What's the point of turning everything you're plugging in on first? It looks like you get an input selection screen regardless.

[–] catloaf@lemm.ee 6 points 7 months ago (1 children)

It probably lets you hide inputs you're not using.

[–] Gormadt@lemmy.blahaj.zone 9 points 7 months ago* (last edited 7 months ago)

The TCL TV I use for my PC monitor has a setting to always boot into an input

I do that and never see the smart features, shit I've never even connected it to the Internet

I just use it as a 42 in. 4k monitor

Edit: I should mention that depending on viewing distance the PPI of a monitor can be quite low before it starts having a noticeable degregation on the viewing experience. At my sitting distance of roughly 30in from the monitor a PPI of 105 (basically what a 42in 4k screen has) is fine as even at that distance individual pixels aren't visible. (45in at 4k is where you start being able to resolve them with 20/20 vision (we get about 1 arc minute of res from our eyes which some ugly math tells us that at a viewing distance of 30in we could determine details at about 100ppi (0.01 inches) in size))

Edit 2 For the really curiously nerdy:

Here's a little chart for max screen sizes for various seating distances based on PPI. The numbers are rounded (and start with a rounded number) and all of them have a FOV around 66 degrees.

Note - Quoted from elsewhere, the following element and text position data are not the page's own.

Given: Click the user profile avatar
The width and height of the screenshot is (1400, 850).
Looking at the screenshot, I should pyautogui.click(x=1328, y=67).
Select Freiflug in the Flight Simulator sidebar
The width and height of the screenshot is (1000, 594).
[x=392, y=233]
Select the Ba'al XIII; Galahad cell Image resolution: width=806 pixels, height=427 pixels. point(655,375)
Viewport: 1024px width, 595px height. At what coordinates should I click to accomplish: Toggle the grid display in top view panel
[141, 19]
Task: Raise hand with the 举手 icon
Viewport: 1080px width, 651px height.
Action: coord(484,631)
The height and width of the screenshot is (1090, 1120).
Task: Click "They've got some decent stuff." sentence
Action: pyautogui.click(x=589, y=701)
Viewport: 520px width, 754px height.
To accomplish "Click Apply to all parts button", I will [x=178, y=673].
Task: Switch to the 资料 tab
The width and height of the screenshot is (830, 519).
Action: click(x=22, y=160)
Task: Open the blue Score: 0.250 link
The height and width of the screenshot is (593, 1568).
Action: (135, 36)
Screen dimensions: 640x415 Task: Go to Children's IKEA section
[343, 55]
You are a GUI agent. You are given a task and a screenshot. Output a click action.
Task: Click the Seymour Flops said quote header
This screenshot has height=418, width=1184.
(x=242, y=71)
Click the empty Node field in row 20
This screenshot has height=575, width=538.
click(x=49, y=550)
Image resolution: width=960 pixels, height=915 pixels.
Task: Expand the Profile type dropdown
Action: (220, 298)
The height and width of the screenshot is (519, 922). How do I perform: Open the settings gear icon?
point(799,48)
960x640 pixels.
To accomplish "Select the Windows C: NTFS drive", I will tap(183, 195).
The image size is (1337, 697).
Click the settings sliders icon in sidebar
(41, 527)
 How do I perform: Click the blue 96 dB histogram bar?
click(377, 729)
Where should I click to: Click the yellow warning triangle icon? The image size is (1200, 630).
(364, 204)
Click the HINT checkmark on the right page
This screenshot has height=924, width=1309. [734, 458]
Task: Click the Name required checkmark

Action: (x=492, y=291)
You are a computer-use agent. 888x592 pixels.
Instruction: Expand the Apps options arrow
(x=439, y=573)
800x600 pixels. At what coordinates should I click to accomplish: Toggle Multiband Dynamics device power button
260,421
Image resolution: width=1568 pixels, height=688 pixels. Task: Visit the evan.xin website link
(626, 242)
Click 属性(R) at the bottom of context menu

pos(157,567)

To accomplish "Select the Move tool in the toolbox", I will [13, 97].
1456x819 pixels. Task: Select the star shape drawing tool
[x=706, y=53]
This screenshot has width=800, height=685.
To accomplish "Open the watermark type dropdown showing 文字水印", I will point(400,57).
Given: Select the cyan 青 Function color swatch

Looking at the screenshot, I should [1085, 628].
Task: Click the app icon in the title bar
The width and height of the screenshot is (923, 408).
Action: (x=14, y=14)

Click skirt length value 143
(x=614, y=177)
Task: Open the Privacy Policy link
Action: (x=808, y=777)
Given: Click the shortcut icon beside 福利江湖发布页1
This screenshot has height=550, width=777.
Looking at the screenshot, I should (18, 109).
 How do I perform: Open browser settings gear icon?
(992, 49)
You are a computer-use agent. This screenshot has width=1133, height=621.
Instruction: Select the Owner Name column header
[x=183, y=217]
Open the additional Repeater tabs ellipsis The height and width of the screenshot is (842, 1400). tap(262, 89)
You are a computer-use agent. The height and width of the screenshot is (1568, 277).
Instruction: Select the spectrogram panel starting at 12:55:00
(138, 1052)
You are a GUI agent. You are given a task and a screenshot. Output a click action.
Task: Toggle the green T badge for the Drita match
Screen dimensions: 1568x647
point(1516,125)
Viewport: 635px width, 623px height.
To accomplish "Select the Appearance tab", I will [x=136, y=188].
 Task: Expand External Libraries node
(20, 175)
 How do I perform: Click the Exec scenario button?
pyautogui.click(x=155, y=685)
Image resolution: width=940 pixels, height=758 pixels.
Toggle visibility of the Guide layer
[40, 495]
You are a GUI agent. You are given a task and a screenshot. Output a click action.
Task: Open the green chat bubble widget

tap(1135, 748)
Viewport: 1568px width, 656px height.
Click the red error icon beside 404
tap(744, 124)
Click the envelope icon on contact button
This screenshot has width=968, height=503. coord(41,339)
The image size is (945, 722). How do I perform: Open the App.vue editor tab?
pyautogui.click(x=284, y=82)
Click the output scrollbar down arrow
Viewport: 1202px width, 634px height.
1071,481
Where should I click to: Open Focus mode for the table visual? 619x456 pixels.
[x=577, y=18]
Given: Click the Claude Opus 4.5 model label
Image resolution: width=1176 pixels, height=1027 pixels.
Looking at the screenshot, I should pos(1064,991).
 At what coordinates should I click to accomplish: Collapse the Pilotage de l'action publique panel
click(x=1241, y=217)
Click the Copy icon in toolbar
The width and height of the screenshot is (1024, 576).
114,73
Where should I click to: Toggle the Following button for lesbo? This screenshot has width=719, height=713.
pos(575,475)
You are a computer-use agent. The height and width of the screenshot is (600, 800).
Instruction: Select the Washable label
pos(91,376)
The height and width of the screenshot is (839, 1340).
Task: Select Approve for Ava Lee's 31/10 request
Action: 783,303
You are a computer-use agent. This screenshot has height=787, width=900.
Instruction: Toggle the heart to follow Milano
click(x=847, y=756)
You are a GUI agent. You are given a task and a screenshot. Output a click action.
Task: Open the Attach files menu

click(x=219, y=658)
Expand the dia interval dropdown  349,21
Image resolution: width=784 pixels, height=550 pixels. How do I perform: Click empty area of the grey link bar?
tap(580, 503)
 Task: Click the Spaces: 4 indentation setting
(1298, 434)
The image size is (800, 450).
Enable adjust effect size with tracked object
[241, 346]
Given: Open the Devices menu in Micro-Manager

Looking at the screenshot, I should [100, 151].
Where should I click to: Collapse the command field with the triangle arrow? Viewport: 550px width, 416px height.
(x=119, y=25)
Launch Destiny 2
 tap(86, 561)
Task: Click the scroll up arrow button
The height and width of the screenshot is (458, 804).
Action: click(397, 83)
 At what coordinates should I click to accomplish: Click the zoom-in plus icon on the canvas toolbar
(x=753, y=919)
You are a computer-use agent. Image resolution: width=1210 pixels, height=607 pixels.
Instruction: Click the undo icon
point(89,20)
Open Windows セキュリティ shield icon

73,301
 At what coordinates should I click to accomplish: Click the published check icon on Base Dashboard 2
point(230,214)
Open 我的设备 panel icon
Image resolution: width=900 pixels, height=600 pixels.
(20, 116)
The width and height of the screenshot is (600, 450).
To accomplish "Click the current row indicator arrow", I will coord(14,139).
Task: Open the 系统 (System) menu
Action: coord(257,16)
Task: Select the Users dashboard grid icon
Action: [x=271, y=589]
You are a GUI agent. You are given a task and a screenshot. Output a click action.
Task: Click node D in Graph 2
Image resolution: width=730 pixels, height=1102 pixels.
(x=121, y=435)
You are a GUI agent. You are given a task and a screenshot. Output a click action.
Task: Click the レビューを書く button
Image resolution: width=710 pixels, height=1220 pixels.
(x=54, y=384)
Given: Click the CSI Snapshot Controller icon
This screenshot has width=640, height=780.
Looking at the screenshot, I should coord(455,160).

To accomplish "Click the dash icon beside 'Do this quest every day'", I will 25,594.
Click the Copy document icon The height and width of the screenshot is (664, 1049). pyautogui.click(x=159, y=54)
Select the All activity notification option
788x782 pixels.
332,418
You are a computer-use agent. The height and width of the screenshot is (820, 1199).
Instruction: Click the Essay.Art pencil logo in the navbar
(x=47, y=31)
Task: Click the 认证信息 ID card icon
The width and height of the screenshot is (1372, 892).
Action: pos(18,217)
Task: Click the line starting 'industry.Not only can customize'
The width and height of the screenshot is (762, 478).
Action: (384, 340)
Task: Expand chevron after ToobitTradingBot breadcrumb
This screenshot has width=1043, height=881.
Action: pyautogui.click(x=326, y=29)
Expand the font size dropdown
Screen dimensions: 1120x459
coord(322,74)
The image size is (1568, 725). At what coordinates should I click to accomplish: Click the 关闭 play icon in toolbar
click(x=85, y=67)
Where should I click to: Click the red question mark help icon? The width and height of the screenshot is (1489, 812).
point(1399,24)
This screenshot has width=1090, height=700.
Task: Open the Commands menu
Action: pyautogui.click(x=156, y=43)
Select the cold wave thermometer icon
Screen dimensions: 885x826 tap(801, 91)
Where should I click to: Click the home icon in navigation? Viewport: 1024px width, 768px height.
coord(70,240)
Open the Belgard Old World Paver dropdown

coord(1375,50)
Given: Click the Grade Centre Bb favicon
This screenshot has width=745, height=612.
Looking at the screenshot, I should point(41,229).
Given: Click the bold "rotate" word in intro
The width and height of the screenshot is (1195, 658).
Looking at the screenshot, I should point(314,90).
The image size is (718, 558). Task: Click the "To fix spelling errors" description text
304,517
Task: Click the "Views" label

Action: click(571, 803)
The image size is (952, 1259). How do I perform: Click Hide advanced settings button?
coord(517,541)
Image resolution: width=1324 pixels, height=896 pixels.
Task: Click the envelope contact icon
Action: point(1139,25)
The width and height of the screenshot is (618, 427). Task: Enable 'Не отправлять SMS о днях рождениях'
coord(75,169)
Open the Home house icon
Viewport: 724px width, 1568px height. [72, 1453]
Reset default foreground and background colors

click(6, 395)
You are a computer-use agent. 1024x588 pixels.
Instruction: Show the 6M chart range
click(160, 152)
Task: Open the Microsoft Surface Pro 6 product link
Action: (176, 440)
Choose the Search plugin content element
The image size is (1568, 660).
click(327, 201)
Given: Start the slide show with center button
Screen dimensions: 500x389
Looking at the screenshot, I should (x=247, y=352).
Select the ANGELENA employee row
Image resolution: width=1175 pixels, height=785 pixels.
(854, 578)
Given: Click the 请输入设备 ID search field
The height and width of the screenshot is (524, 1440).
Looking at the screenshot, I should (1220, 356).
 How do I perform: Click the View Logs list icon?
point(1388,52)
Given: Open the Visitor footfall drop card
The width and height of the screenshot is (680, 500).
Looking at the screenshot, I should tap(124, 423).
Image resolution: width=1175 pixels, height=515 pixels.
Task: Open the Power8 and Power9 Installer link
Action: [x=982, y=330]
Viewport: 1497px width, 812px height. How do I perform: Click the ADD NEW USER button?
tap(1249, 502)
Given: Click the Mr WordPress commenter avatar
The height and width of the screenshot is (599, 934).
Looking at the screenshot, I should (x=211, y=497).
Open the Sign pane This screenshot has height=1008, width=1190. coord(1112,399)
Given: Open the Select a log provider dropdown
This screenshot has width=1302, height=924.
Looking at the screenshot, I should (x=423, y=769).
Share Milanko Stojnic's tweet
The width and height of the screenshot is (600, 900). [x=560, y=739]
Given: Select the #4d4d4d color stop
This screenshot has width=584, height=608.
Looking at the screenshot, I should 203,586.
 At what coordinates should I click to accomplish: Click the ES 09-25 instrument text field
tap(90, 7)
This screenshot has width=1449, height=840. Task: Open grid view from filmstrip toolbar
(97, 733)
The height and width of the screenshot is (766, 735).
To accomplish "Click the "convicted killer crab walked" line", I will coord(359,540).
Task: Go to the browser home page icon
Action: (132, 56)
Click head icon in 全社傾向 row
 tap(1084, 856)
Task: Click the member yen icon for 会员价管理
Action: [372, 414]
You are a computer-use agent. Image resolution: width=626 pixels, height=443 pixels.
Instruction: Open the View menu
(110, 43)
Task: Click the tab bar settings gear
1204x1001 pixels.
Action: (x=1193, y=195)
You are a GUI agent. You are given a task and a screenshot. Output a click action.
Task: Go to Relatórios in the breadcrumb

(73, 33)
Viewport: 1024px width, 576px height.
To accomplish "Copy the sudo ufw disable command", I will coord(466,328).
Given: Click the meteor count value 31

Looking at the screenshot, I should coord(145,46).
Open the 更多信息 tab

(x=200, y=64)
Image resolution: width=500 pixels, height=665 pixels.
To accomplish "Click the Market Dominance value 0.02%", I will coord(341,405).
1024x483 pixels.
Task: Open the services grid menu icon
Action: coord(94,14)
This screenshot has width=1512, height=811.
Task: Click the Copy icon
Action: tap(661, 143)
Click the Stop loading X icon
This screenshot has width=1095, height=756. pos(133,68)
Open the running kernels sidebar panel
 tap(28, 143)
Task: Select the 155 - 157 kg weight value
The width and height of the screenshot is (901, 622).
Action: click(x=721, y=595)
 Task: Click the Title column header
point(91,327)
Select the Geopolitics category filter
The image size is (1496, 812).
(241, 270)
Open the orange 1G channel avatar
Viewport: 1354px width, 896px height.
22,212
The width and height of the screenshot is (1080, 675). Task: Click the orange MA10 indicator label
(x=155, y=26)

Personally I wouldn't go for the max size on any of these and I'd go for a bit lower. Cheaper, dead pixels are harder to see, you may change your viewing distance based on comfort, minimizing screen door effect, etc, etc.

[–] delcake@lemmy.zip 2 points 7 months ago

Solely to let the TV's auto configuration and discovery pick it up and customize the inputs automatically. But you're right, it's not actually necessary to power everything on.